Since, like virtually all of the key players in “The 33” (opening Friday), Banderas was able to meet and get to know the miner himself, the actor shared some of the key things he took from making that connection — in order to infuse Sepulveda’s personal thoughts and mannerisms into his performance.

“In meeting Mario, I came to realize he became a survivor long before the mine disaster and being trapped below the earth for 69 days. He had a very tough life growing up and that hard life gave him a lot of internal strength. So, when this happened and he was thrust into a leadership position — and he already was a leader among his fellow miners — he suddenly and magically was the right man, at the right moment, in the right place.

“I also came to realize that he was a little bit crazy too! You have to be a little crazy to have faith in that situation — so firmly believing they would be rescued when it seemed so unlikely they could be saved. The odds were so against them.”

For Banderas, making “The 33” again proved to him that life experiences tend to make you focus on what is truly worthwhile.

“You learn that it’s the simple things that establish the limits of life, as we understand it. So often, so many people are destroyed by such silly, stupid, really unimportant things that happen to them in their daily lives. In the end, you have to zero in on what’s of worth.”

The actor pointed to a dream sequence in “The 33,” after the nearly three dozen trapped miners share the final, single small tin of tuna — what they believe may, in fact, be their final meal.

“Think about what those men dreamed about,” said Banderas. “They dreamt they had experienced a fantastic feast, but they mainly dreamt about love, and hugs and the people they cared about above the ground. Love is such an overwhelming emotion.”

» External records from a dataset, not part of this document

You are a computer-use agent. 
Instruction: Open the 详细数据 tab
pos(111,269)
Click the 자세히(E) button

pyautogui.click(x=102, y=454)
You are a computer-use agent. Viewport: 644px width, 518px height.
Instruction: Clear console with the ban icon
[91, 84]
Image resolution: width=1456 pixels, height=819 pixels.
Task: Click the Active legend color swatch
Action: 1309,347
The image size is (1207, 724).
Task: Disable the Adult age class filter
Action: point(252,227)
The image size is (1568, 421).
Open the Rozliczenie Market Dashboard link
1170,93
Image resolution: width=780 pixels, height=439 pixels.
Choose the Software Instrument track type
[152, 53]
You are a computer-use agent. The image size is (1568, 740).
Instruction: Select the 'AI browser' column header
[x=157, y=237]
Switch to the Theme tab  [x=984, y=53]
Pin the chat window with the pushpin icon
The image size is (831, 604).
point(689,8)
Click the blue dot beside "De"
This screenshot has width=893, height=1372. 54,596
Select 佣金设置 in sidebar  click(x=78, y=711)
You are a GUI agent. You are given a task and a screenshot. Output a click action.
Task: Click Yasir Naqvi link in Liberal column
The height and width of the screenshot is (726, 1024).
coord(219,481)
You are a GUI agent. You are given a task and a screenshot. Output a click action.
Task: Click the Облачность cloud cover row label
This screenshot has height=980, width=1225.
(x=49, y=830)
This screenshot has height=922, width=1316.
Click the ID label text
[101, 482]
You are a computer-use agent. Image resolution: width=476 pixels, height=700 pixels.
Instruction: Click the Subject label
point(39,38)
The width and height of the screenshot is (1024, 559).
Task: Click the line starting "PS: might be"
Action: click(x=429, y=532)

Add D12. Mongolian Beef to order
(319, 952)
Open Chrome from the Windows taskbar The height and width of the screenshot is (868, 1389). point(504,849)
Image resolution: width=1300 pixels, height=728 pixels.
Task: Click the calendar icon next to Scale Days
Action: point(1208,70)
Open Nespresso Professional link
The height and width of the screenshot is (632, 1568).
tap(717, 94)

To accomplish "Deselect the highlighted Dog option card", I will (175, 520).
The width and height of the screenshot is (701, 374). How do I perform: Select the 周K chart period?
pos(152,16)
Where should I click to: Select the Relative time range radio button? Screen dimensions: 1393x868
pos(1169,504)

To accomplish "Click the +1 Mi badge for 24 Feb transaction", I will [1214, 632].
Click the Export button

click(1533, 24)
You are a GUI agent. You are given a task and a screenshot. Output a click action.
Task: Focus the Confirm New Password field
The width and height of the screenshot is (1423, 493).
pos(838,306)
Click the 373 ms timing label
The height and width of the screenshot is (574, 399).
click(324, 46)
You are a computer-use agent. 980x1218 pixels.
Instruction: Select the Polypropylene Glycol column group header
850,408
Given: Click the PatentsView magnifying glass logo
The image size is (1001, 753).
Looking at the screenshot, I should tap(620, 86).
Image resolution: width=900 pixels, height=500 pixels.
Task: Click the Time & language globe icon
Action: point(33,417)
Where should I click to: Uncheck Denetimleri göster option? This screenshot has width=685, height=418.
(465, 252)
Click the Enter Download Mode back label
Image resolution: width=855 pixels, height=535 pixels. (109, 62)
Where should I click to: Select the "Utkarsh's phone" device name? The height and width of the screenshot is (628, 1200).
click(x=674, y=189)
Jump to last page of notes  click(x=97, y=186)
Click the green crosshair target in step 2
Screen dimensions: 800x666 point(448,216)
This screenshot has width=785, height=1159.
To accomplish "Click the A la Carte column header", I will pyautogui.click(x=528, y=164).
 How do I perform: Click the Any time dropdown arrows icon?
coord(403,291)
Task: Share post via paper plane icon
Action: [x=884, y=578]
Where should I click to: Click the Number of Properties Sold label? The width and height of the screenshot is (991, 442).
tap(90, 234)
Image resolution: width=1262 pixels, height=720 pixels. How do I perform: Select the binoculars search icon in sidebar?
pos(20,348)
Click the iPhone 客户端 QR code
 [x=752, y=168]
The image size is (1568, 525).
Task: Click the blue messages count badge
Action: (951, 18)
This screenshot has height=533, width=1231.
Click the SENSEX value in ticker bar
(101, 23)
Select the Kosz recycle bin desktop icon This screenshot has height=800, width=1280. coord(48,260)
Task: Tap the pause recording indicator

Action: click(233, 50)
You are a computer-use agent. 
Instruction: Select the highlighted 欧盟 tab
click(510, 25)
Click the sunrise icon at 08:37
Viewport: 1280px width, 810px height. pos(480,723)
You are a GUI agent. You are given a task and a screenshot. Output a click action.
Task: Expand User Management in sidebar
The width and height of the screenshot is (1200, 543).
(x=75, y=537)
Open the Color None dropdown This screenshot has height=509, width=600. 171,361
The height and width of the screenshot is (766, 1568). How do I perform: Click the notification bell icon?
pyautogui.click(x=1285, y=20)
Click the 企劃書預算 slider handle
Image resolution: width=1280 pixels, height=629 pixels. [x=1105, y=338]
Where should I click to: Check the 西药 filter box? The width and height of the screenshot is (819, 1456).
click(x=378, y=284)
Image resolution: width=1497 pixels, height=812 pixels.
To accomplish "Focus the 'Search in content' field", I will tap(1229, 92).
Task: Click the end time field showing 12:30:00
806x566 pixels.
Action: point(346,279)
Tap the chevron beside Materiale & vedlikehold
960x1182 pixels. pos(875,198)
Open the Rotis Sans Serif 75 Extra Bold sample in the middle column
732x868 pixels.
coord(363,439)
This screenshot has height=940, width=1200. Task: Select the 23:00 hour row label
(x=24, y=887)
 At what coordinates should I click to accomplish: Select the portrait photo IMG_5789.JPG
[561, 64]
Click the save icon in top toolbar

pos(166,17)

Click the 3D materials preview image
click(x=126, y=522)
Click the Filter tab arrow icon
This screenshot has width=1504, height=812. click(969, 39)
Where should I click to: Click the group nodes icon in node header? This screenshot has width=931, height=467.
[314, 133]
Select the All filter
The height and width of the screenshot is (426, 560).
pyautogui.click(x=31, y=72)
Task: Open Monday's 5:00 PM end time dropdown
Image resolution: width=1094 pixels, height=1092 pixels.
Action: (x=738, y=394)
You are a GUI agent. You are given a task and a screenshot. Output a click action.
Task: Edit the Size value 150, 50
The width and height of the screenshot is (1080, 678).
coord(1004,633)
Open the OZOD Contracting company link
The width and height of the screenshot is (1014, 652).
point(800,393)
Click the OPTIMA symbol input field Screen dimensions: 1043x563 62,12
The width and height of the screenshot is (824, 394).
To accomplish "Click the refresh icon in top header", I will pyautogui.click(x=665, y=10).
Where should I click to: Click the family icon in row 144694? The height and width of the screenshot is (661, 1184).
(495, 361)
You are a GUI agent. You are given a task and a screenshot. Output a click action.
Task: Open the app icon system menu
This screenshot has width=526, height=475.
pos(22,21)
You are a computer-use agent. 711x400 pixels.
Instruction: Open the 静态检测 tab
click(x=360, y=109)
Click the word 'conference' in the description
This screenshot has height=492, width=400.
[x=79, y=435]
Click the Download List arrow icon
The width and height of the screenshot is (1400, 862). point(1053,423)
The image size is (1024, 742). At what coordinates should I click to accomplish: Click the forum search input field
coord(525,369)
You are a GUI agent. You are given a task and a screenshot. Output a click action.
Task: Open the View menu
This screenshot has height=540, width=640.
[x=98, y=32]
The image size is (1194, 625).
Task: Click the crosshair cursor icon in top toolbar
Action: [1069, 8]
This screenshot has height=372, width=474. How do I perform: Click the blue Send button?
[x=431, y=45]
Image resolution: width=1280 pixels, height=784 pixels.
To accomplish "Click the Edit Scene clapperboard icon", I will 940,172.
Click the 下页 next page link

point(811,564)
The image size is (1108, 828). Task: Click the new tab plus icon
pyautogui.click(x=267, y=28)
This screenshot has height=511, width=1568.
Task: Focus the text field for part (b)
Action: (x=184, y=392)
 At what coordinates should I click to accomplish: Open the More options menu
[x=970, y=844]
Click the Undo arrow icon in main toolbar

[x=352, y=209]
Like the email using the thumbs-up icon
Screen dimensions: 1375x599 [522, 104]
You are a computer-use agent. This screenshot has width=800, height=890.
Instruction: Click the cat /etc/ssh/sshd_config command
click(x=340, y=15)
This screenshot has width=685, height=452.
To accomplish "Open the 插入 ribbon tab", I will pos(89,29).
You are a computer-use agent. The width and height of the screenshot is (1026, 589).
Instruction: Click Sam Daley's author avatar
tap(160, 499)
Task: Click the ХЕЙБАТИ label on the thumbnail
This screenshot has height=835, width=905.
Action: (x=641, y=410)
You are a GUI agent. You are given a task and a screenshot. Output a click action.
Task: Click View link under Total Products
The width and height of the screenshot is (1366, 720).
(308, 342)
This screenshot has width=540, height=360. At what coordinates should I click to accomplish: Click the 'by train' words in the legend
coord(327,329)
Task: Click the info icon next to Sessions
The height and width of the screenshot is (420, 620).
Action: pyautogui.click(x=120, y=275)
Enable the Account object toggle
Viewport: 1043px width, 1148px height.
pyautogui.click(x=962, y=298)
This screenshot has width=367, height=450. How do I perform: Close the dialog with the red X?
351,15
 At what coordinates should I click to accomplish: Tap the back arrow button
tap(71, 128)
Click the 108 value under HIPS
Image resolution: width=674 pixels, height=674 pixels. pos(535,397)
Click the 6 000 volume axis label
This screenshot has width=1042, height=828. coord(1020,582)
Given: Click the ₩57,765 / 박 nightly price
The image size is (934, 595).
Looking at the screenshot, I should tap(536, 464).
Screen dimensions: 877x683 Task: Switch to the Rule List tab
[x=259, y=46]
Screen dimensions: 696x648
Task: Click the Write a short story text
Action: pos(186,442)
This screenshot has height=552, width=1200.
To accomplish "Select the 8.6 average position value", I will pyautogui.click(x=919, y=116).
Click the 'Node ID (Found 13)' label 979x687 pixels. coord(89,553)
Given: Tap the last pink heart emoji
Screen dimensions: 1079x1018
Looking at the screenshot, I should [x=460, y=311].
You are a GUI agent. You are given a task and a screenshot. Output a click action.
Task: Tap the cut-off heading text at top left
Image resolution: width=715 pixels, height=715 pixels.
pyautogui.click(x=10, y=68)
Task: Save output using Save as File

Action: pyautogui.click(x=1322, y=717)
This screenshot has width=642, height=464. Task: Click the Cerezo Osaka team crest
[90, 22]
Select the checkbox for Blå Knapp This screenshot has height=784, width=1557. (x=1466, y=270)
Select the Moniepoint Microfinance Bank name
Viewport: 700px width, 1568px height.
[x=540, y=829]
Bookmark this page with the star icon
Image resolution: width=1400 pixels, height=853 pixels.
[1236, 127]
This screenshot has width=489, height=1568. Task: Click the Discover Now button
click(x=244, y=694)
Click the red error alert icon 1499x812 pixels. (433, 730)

Juliette Binoche in "The 33." | Warner Bros. Photo

Juliette Binoche in “The 33.” | Warner Bros. Photo

Banderas’ co-star, Juliette Binoche, also deeply valued the chance to meet and spend time with Maria Segovia, the woman she portrays in “The 33.” The actress said she immediately was drawn to Segovia “because she’s a fighter and I love fighters, because it shows the humanity we have inside ourselves.”

Like Banderas’ Mario Sepulveda, Maria Segovia also learned to be a survivor at an early age. Binoche is convinced that gave her the kind of strong personality that led her to be a key leader of the women in the Chilean mining community who brought pressure on their government to continue to find a way to save their husbands and other family members.

“She was a resilient person,” said Binoche, speaking of Segovia. “As a little girl she was orphaned at 6 years of age. She sold empanadas in the streets for years. She got pregnant at 14. She had no formal education. She didn’t know how to read or write.

“Yet, in front of the gates to the mine, she showed she had the kind of knowledge about humanity and the human condition to get things done — to make something happen in order for those men to be saved. She made the impossible possible. She was a force that led to a change in the situation.

“Listen, without those women at the gates to the mine, constantly making noise and protesting, and refusing to leave, those men would never have been saved.”

One of the film’s other key stars is Lou Diamond Phillips, who plays Luis Urzua, a miner known as “Don Lucho.”

“It was an honor to be part of this story that effected the entire world, and touched so many hearts,” he said. “For that reason, I thought it also was great that our cast represented so many different countries — many South American countries, of course, but also France, Ireland, Spain and the United States. It was only fitting to have so many different artists making this movie.”

As for his own experience meeting the real Don Lucho, Phillips explained that while he had faith in the script and his director, Patricia Riggen, he was excited to sit down with the man whose life he would portray.

“He’s a very complex, complicated man. Interestingly, we didn’t do a lot of talking, but that also helped me capture him. He’s a reticent guy. While Don Lucho is an alpha male, he’s one without the aggression you’d expect. He’s a boss, but without being confrontational or overbearing. He’s really a very peaceful, dignified and reserved guy.”

Of course, like all 33 miners, Phillips explained that Don Lucho’s life “has been changed forever by this experience. How could it not be?

“Along with it being so traumatic — and many men still suffer from the psychological effects of that — they also had to deal with instant celebrity. Suddenly they were world famous, placed in a spotlight they never asked for. It was a surreal experience for them and even now, five years later, many of them are still just starting to come to terms with it.”